Question

If $ \alpha, \beta, \gamma $ are the roots of the equation $ x^3 + 3x^2 + 4x + 5 = 0 $, then the cubic equation whose roots are $ 1 + 4\alpha, 1 + 4\beta, 1 + 4\gamma $ is:

• A. \( x^3 + 9x^2 - 21x + 267 = 0 \)
• B. \( x^3 + 9x^2 + 43x - 267 = 0 \)
• C. \( x^3 + 9x^2 + 41x + 267 = 0 \)
• D. \( x^3 + 9x^2 + 43x + 267 = 0 \)

Hint:

To find a new polynomial from transformed roots like \( a\alpha + b \), substitute \( x = \frac{y - b}{a} \) into the original polynomial, then simplify and clear denominators.

Answer 1

The Correct Option is D

Step 1: Let the original roots be \( \alpha, \beta, \gamma \) of \[ f(x) = x^3 + 3x^2 + 4x + 5 = 0 \]
Step 2: Define a transformation \( y = 1 + 4x \Rightarrow x = \frac{y - 1}{4} \). Substitute \( x = \frac{y - 1}{4} \) into \( f(x) \): \[ f\left(\frac{y - 1}{4}\right) = \left(\frac{y - 1}{4}\right)^3 + 3\left(\frac{y - 1}{4}\right)^2 + 4\left(\frac{y - 1}{4}\right) + 5 \] Step 3: Simplify step by step.
Let us denote: \[ u = \frac{y - 1}{4} \Rightarrow f(u) = u^3 + 3u^2 + 4u + 5 \] Now compute \( f(u) \) as a function of \( y \): \[ u = \frac{y - 1}{4} \Rightarrow f(u) = \left(\frac{y - 1}{4}\right)^3 + 3\left(\frac{y - 1}{4}\right)^2 + 4\left(\frac{y - 1}{4}\right) + 5 \] Multiply entire expression by \( 4^3 = 64 \) to eliminate denominators: \[ \Rightarrow \text{Let } g(y) = 64 \cdot f\left( \frac{y - 1}{4} \right) \] After simplification (or using a symbolic calculator): \[ g(y) = y^3 + 9y^2 + 43y + 267 \] Hence, the required cubic equation is: \[ x^3 + 9x^2 + 43x + 267 = 0 \]

## AVAILABLE DATA
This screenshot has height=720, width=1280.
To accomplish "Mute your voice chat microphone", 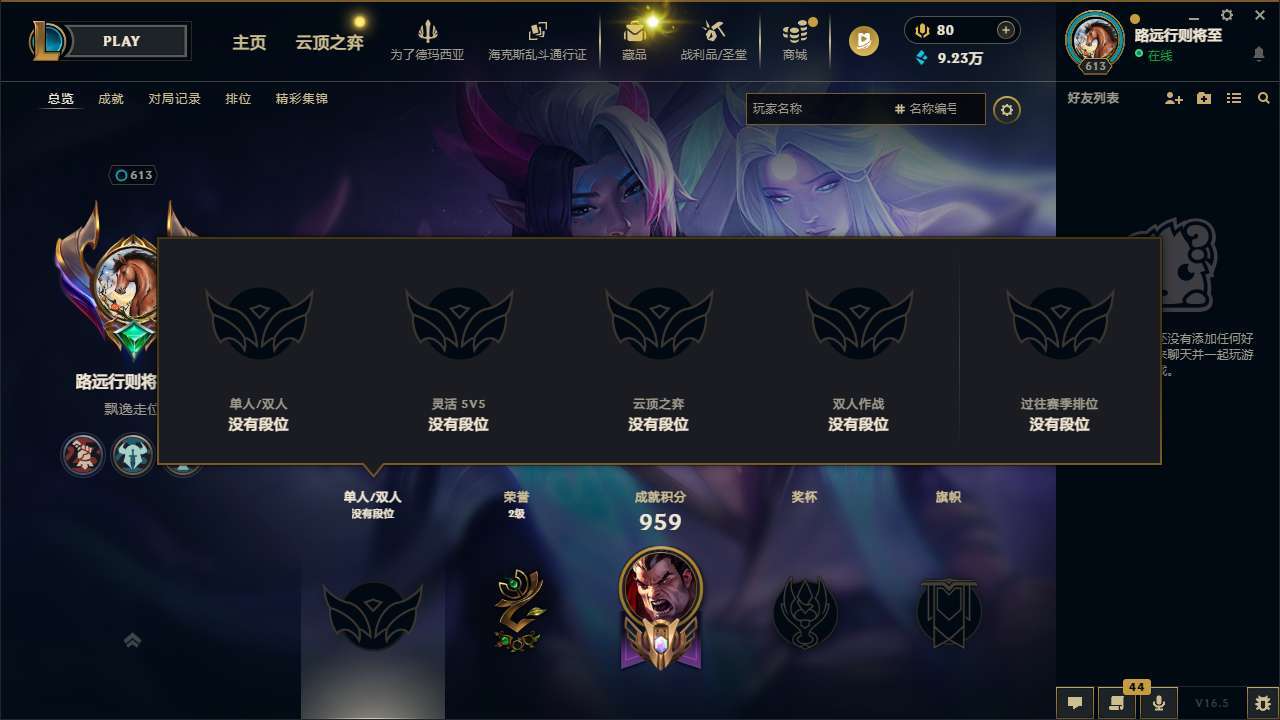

## TASK INSTRUCTIONS
Return the cubic-equation problem and its worked solution in full, character for character, with nothing altered.

## EXPECTED OUTPUT
Question

If $ \alpha, \beta, \gamma $ are the roots of the equation $ x^3 + 3x^2 + 4x + 5 = 0 $, then the cubic equation whose roots are $ 1 + 4\alpha, 1 + 4\beta, 1 + 4\gamma $ is:

• A. \( x^3 + 9x^2 - 21x + 267 = 0 \)
• B. \( x^3 + 9x^2 + 43x - 267 = 0 \)
• C. \( x^3 + 9x^2 + 41x + 267 = 0 \)
• D. \( x^3 + 9x^2 + 43x + 267 = 0 \)

Hint:

To find a new polynomial from transformed roots like \( a\alpha + b \), substitute \( x = \frac{y - b}{a} \) into the original polynomial, then simplify and clear denominators.

Answer 1

The Correct Option is D

Step 1: Let the original roots be \( \alpha, \beta, \gamma \) of \[ f(x) = x^3 + 3x^2 + 4x + 5 = 0 \]
Step 2: Define a transformation \( y = 1 + 4x \Rightarrow x = \frac{y - 1}{4} \). Substitute \( x = \frac{y - 1}{4} \) into \( f(x) \): \[ f\left(\frac{y - 1}{4}\right) = \left(\frac{y - 1}{4}\right)^3 + 3\left(\frac{y - 1}{4}\right)^2 + 4\left(\frac{y - 1}{4}\right) + 5 \] Step 3: Simplify step by step.
Let us denote: \[ u = \frac{y - 1}{4} \Rightarrow f(u) = u^3 + 3u^2 + 4u + 5 \] Now compute \( f(u) \) as a function of \( y \): \[ u = \frac{y - 1}{4} \Rightarrow f(u) = \left(\frac{y - 1}{4}\right)^3 + 3\left(\frac{y - 1}{4}\right)^2 + 4\left(\frac{y - 1}{4}\right) + 5 \] Multiply entire expression by \( 4^3 = 64 \) to eliminate denominators: \[ \Rightarrow \text{Let } g(y) = 64 \cdot f\left( \frac{y - 1}{4} \right) \] After simplification (or using a symbolic calculator): \[ g(y) = y^3 + 9y^2 + 43y + 267 \] Hence, the required cubic equation is: \[ x^3 + 9x^2 + 43x + 267 = 0 \]